Detroit, The Detroit Institute of Arts

"J'ai déjà vu et entendu bien des exemples d'impertinence, mais jamais je ne me serais attendu à voir un personnage demander deux cents guinées pour jeter un pot de peinture à la figure du public" écrivit John Ruskin dans Fors Clavigera à propos de Nocturne en noir et or lorsque cette œuvre fut exposée en 1877 à Londres à la galerie Grosvenor.

Whistler, qui n'était pas sans esprit de répartie et qui n'était pas homme à se laisser faire attaqua Ruskin en diffamation.
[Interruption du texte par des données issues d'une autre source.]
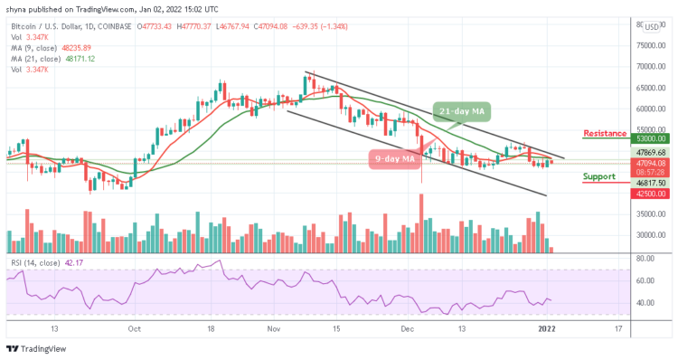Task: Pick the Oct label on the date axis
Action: pyautogui.click(x=134, y=328)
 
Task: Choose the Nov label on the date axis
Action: pyautogui.click(x=273, y=328)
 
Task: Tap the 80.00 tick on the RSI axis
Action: pyautogui.click(x=645, y=259)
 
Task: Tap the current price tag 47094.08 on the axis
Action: pyautogui.click(x=649, y=164)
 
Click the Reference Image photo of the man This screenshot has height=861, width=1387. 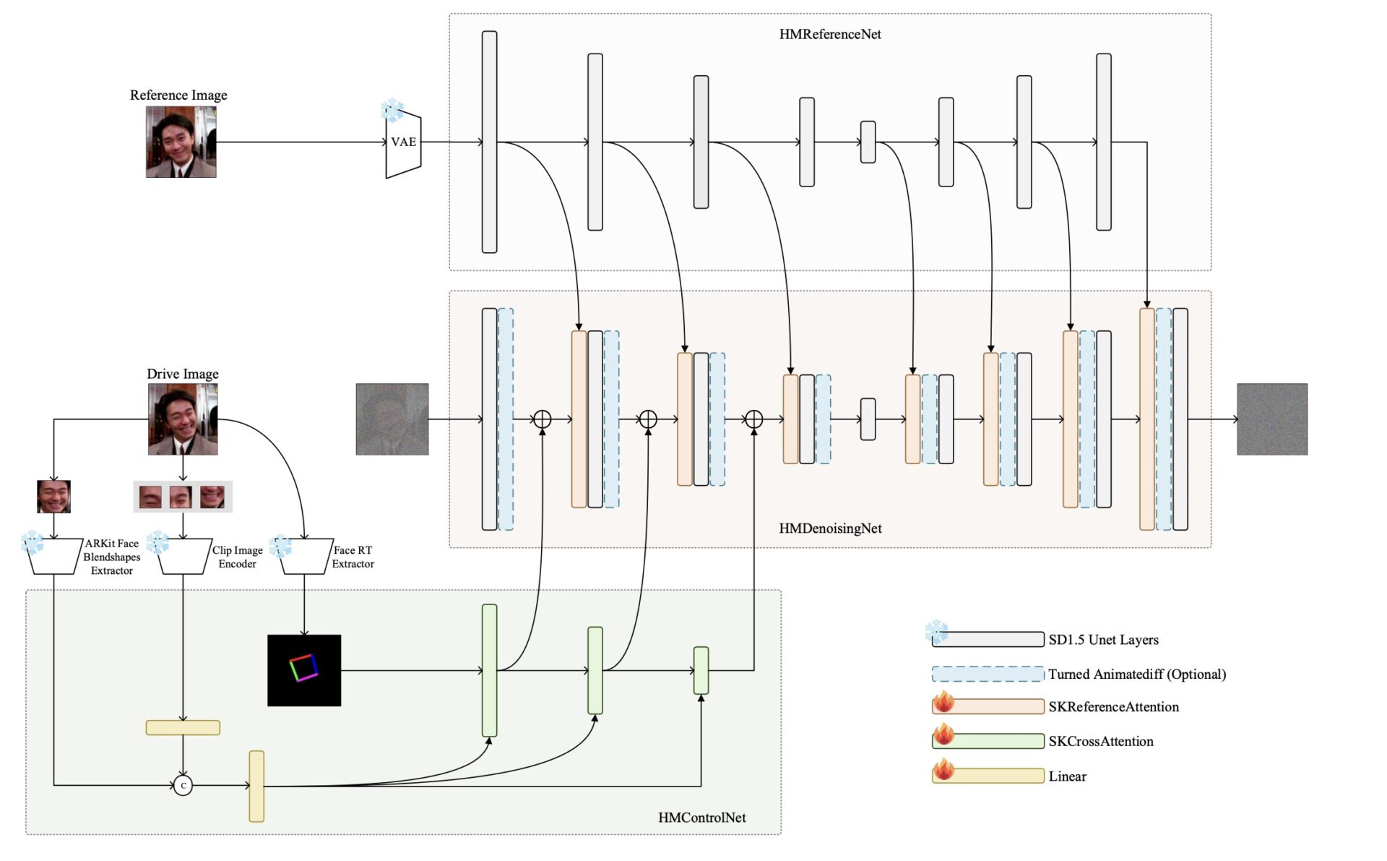point(181,142)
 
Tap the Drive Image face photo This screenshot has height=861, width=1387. point(183,419)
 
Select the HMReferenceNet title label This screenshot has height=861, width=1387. point(830,34)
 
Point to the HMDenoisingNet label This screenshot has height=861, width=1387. point(830,528)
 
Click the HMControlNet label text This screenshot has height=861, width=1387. point(701,818)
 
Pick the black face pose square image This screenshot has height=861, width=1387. point(304,670)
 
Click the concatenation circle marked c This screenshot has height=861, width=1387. point(183,785)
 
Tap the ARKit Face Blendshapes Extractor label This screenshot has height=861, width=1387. point(112,557)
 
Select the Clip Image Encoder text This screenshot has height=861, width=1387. point(237,557)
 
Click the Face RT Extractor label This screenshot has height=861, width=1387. point(353,557)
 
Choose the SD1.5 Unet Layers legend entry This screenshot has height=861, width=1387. point(1103,640)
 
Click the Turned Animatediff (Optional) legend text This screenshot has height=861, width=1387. point(1137,674)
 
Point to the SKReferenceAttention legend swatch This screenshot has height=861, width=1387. point(988,706)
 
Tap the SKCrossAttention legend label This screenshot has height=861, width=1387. point(1101,741)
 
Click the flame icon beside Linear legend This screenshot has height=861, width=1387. point(943,771)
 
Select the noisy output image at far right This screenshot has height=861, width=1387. point(1271,419)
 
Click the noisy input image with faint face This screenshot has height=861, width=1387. point(392,419)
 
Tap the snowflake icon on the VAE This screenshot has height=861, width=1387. point(392,111)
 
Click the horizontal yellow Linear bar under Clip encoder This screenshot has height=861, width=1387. point(183,727)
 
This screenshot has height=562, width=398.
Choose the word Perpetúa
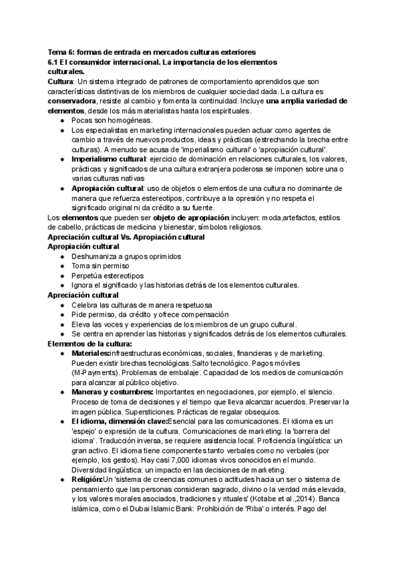click(87, 275)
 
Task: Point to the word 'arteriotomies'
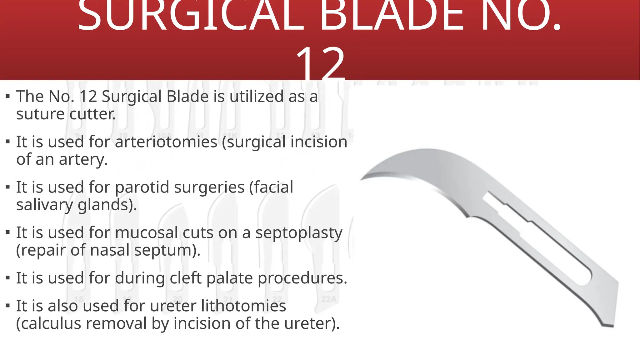click(166, 142)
Lorsque l'affaire fut jugée, Whisler expliqua ses intentions et la raison pour laquelle il avait choisi ce terme Nocturne.

Il voulait de la sorte "orienter l'attention à l'égard de son œuvre seule, déliant la peinture de toute sorte de curiosité qui aurait pu autrement se diriger vers elle. Il s'agit avant tout d'un arrangement de lignes, de formes et de couleurs". Whisler, fidèle à la théorie esthétique de Théophile Gautier de l'art pour l'art, estimait qu'une œuvre d'art n'existait que pour elle-même, dégagée de toute association extérieures et que sa réussite ou son échec ne pouvait être prononcé qu'en fonction de ses intentions esthétiques

Fin 1878, Whisler gagne son procès contre Ruskin, mais n’obtient qu’un farthing symbolique de dommages et intérêts. En 1879, il est acculé à la faillite et part pour Venise.